I know the goal of all of us is patient safety, as then-Senators Clinton and Obama noted in their MEDiC legislation and their NEJM article. Using that goal as the jumping-off place, let's look at the entire picture involving medical error, rather than just look at the result. I know this sounds like a fairy tale, but no more of a fairy tale than attorneys-are-to-blame-for-everything. I also know that multi-layered medical error situations are very complicated, with many issues to address and many parties and participants.

Involving physicians' responses to possible medical error will protect and support both the physicians and the patients. It will take us away from blame and toward the responsibilities of all parties. It will give us an opportunity to present to Congress the substantial numbers of physicians who take part in these practices and are not sued and the tremendous savings associated with expeditious, non-adversarial resolution.

Isn't this time, place and legislation (H.R. 1031) an ideal place to start shifting and expanding the conversation to bring fairness, respect, and responsibility to all involved in medical error situations?

Monday, January 17, 2011

Arizona statute A.R.S. 12-572 raises the burden of proof in a medical malpractice case against emergency room physicians and on-call medical specialists to clear and convincing evidence, the highest legal standard (burden of proof) in a civil case. This standard makes it very difficult, if not impossible, for an injured patient and/or family member to find an attorney or otherwise pursue a medical malpractice case. The Arizona legislature is now considering raising the burden of proof to clear and convincing against all physicians in Arizona, making it increasingly dfficult to maintain an action against ANY physican in Arizona for malpractice.

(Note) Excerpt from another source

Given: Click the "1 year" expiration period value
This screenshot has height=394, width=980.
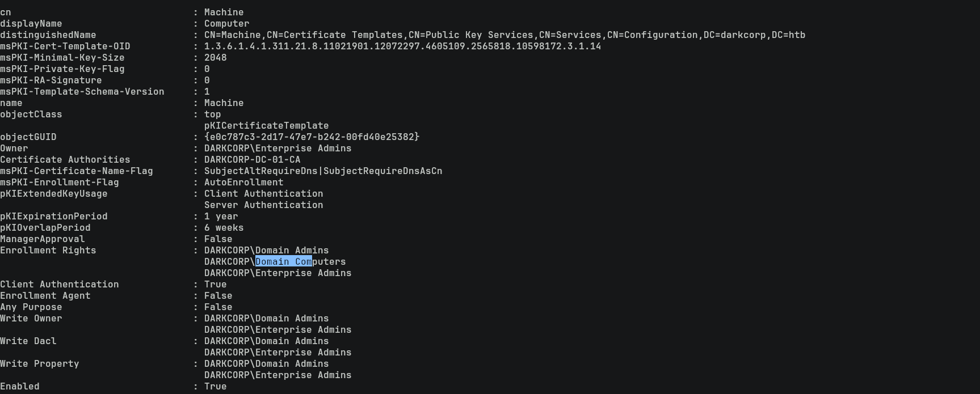Looking at the screenshot, I should (221, 216).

Assuming the proposed legislation will be considered in legislative hearings, I suggest that the hearings provide the opportunity for testimony regarding the physicians' responsibilities vis a vis their patients. Rather than place another increased burden on injured patients, I suggest addressing the physician's responsibilities regarding informed consent (increasingly, "informed patient choice"), disclosure regarding all aspects of patient care, attention to patient's experiences to improve patient safety, offers of compensation, and apology. In terms of evidence, if a physician establishes that s/he adequately met these responsibilities, when (and if)the burden shifts to the physician, s/he could be entitled to a defense verdict. It is difficult to imagine that physicians would oppose this approach since most of them are doing this already, out of respect for their patients, themselves, and the entire healthcare system.

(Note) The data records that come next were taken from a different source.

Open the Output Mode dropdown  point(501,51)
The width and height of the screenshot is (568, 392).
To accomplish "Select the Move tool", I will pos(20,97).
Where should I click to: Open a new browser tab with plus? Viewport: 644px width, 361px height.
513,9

These hearings would provide a tremendous opportunity for the legislature to take a measured, reasoned approach to the entire topic of medical malpractice. It would also provide the opportunity to consider non-adversarial approaches to medical error situations, including collaborative law/practices, such that litigation becomes less and less a process that injured patients turn to. The process can and has in some sectors become more about healing and less about acrimony. The hearings will provide a forum to discuss all these issues among ALL stakeholders in healthcare. It will provide a look at the entire process: from possible medical error to disclosure, apology, possibilities to improve patient safety, and more.